すでに補聴器をお持ちのお客様がご来店時の際にも、初回は必ずこの言葉の測定を行います。なぜか・・・信じられないことに、よく聞くお声が「言葉の測定をしたのは初めて」だからです。
言葉の測定をしないで補聴器を購入し、偶然上手くいっているケースもあるとは思いますが、やはりこの言葉の測定をせずに補聴器を選ばれている方は何かしら不満の声をもたれている事のほうが多いと思われます。
言葉の測定・・・語音明瞭度測定
この語音明瞭度測定という言葉を初めて耳にされる方のほうが多いかもしれませんね。
聞こえの測定をするとき、「ピーピーピー・プープープー」等の音を聞いてボタンを押す測定が音の測定。
それに対して言葉の測定語音明瞭度測定は 「も」 「じ」 「に」 など言葉を流し、その聞こえた言葉を順に紙へ書いて頂き正答率をみるということをします。

この測定は様々な声の大きさでどのくらい聞き間違いが起こっているのかを調べます。
「小声のときの正答率は?」
「普通声のときの正答率は?」
「大声のとき・・・・?」
「怒鳴り声のとき・・・・?」
・
・
・
様々な声の大きさで調べ、そのときの正答率が何パーセントなのか?(明瞭度がどのくらいか?)
パーセントの数字が高ければ聞き間違いが少ないという結果となり、この測定結果よりお客様の補聴器の有用性を判断できるのです。
「なんだ。簡単だし全部正解するに決まってるよ。」
と思われますが、難聴が起こると「佐藤さん」と「加藤さん」等子音を間違えたり、場合によっては母音すら合わないことも。
この『言葉がハッキリしなくなる』現象がまだまだ一般に知られていないことから、皆さんがよく勘違いされることに結びついたりします。
「耳が遠くなっても大声を出せば大丈夫。はっきり聞こえる。」
違いますよ!
いくら大きい声を出しても「声は聞こえるけど何を言っているのかわからない」という場合もあるのです。
(特に感音難聴の方によくみられます)
ですので、聞こえの低下した方には「ゆっくり、ハッキリ」話しをすることが必要となります。

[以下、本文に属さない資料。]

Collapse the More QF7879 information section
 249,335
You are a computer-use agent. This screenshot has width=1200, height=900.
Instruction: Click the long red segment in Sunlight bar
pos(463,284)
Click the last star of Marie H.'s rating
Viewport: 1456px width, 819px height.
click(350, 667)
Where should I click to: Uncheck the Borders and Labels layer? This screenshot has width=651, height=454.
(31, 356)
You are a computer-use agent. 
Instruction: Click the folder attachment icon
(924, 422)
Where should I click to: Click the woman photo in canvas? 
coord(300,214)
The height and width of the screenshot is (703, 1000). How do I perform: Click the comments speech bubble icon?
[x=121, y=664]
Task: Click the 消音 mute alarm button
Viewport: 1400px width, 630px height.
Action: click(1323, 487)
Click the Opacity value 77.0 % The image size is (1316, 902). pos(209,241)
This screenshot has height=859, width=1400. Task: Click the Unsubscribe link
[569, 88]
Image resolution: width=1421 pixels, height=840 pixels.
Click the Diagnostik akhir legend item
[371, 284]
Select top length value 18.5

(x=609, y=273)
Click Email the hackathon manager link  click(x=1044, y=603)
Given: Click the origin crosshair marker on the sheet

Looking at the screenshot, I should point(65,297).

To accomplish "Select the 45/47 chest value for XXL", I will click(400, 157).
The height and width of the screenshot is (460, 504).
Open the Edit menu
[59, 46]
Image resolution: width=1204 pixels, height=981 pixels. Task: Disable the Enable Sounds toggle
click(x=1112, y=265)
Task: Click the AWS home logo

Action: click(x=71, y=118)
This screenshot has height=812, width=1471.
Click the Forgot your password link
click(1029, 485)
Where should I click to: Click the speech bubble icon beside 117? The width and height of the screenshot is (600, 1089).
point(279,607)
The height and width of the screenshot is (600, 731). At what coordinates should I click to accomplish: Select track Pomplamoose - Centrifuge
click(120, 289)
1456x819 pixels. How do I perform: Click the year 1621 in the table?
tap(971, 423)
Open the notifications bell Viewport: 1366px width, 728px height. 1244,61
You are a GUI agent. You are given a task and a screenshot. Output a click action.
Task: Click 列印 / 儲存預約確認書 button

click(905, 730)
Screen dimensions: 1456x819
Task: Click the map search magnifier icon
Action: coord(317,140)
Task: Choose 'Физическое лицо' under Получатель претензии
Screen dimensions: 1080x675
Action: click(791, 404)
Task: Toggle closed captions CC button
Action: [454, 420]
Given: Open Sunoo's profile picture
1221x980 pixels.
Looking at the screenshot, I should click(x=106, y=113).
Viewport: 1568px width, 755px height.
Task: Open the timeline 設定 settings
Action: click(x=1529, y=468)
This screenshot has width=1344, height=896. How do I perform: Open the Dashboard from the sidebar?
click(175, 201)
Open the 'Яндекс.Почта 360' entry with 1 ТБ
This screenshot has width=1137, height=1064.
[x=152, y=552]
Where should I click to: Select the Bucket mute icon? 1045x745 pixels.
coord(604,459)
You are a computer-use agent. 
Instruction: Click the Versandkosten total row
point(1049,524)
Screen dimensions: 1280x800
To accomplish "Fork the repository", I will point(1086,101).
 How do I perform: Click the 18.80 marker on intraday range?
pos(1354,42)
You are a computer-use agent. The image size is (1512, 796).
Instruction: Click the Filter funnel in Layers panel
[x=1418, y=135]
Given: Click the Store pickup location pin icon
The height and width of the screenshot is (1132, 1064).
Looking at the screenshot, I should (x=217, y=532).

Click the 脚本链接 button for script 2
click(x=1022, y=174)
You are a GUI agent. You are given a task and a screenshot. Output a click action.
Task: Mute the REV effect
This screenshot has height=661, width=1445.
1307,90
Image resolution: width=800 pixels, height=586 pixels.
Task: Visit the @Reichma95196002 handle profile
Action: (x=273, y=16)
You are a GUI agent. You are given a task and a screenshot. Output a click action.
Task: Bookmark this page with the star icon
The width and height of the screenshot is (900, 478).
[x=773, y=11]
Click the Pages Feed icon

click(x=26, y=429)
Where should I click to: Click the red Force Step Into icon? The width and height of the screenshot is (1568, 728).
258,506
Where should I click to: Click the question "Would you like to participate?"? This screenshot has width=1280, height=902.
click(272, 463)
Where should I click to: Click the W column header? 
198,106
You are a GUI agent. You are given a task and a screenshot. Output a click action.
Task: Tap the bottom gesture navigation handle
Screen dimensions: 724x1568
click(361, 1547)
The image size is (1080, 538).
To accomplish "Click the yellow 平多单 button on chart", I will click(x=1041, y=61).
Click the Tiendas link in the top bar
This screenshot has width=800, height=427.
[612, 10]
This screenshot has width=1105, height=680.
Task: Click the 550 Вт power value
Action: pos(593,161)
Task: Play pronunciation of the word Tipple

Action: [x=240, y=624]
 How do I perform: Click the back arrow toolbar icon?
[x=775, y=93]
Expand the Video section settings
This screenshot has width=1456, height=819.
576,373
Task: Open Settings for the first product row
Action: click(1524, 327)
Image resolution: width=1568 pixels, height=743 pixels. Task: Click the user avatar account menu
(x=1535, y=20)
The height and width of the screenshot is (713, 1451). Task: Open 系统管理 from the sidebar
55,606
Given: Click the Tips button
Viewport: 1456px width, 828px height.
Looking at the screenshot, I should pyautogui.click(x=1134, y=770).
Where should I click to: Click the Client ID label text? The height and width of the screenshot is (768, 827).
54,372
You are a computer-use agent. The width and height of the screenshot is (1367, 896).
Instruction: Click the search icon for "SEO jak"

『高いお金をだして補聴器を買ったけど言葉がはっきりしない』
『いくら補聴器の調整に通っても良くならない』
といったお声がある場合、おそらく補聴器ができることの限界や、この語音明瞭度測定を行わず十分なカウンセリングがなされないまま補聴器を購入されたケースが考えられます。
語音明瞭度測定は、補聴器をつけるとどのくらい効果がでるのだろうか?を事前に調べることができる測定なのです。
そしてこの語音明瞭度測定は純音聴力測定同様、左右の耳で結果は異なります。
さて、わかりやすくまとめてみましょう。
語音明瞭度測定が必要な理由は主にこの3つです。
①補聴器の効果がどのくらい出るのか?をお客様が補聴器購入前にお伝えできる。
専門員が結果を理解し、お客様にわかりやすく伝えることで、買ってから
後悔しない補聴器選びを行うができます。
また、実生活においては周りの環境音の煩さにも関わりますので、この
語音明瞭度を理解頂いた上で試聴を行うことが良い補聴器の選び方に
つながります。
②どちらか片方の耳に補聴器をという場合・・装用耳の決定に。
よく「右耳のほうが聞こえが悪いから、右耳に補聴器を買いたいんだ」と
いったお声をお客様から頂きます。
ここで「はい、わかりました」と語音明瞭度測定を行わずに補聴器を聴こ
えの悪い方の耳に販売すると専門員失格です。
聴こえの良い方の耳に補聴器をつけたほうが良い例もありますし、聴こ
えの悪い方の耳に補聴器をつけたほうが良い例もあります。
この場合、お客様の主訴と語音明瞭度が選択において比重をしめます。
音の測定において左右の耳で聞こえが変わらなければ、語音明瞭度
測定結果の良いほうの耳への補聴器装用をお勧めいたします。
③語音明瞭度測定の結果を補聴器の調整に反映できる。
『音の測定』と『語音明瞭度測定』の結果測定結果を合わせることで、
お客様お一人お一人にあった補聴器フィッティングを行なうことができ、
より良いきこえを実現できます。
下記はリオネットセンター栄のお客様記録カードからデータを抜粋したものです。
私たちはこの語音明瞭度測定の結果グラフを元に、お客様にわかりやすくご説明しています。
事例1

正常語音明瞭度曲線(グレーの箇所)にグラフがくると良い聞こえを表し、ここからグラフが右に離れていくほど難聴の度合いが強まるとみてください。
この方の場合、左耳は小声(50dB)での測定だと正答率は25%。ほとんど聞き間違えております。すなわち、声は聞こえているが何を言っているのかわからないという結果です。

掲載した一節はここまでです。